▶ EXERCISE GOAL
Copy the material below verbatim, from the line containing "Viewport: 1187px width, 873px" through the line containing "The height and width of the screenshot is (869, 805).", both lines included, and nothing else.
····················
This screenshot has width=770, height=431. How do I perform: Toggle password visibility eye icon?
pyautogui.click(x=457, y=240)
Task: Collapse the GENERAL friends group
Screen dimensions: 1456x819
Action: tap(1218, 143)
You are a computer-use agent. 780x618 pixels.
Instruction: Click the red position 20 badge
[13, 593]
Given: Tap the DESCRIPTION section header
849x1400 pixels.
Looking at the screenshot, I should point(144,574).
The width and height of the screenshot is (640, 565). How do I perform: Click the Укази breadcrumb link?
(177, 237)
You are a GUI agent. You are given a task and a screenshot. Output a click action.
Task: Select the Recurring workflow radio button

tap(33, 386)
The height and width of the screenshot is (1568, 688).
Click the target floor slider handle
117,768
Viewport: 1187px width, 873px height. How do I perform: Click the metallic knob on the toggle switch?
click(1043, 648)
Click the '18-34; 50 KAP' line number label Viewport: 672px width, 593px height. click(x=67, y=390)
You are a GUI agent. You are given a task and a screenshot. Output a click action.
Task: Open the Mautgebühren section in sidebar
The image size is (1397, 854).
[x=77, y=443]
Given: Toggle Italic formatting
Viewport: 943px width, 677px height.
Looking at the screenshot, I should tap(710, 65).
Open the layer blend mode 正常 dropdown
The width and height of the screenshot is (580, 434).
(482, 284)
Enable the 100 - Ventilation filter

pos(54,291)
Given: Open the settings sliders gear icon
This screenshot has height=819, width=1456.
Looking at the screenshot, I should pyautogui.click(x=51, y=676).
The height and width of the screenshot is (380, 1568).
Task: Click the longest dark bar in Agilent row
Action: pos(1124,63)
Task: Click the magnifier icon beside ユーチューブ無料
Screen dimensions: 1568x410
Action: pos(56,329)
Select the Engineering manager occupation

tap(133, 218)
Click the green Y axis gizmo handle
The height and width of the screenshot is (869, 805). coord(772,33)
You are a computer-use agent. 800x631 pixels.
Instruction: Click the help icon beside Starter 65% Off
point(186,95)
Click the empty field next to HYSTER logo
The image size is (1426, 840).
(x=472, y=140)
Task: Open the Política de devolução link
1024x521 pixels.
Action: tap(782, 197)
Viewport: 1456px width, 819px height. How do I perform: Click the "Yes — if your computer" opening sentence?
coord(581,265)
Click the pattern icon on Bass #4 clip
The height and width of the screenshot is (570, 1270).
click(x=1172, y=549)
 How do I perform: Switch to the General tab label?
····················
▶ RESULT OF THE TASK
Viewport: 1187px width, 873px height. How do I perform: Click the metallic knob on the toggle switch?
click(1043, 648)
Click the '18-34; 50 KAP' line number label Viewport: 672px width, 593px height. click(x=67, y=390)
You are a GUI agent. You are given a task and a screenshot. Output a click action.
Task: Open the Mautgebühren section in sidebar
The image size is (1397, 854).
[x=77, y=443]
Given: Toggle Italic formatting
Viewport: 943px width, 677px height.
Looking at the screenshot, I should tap(710, 65).
Open the layer blend mode 正常 dropdown
The width and height of the screenshot is (580, 434).
(482, 284)
Enable the 100 - Ventilation filter

pos(54,291)
Given: Open the settings sliders gear icon
This screenshot has height=819, width=1456.
Looking at the screenshot, I should pyautogui.click(x=51, y=676).
The height and width of the screenshot is (380, 1568).
Task: Click the longest dark bar in Agilent row
Action: pos(1124,63)
Task: Click the magnifier icon beside ユーチューブ無料
Screen dimensions: 1568x410
Action: pos(56,329)
Select the Engineering manager occupation

tap(133, 218)
Click the green Y axis gizmo handle
The height and width of the screenshot is (869, 805). coord(772,33)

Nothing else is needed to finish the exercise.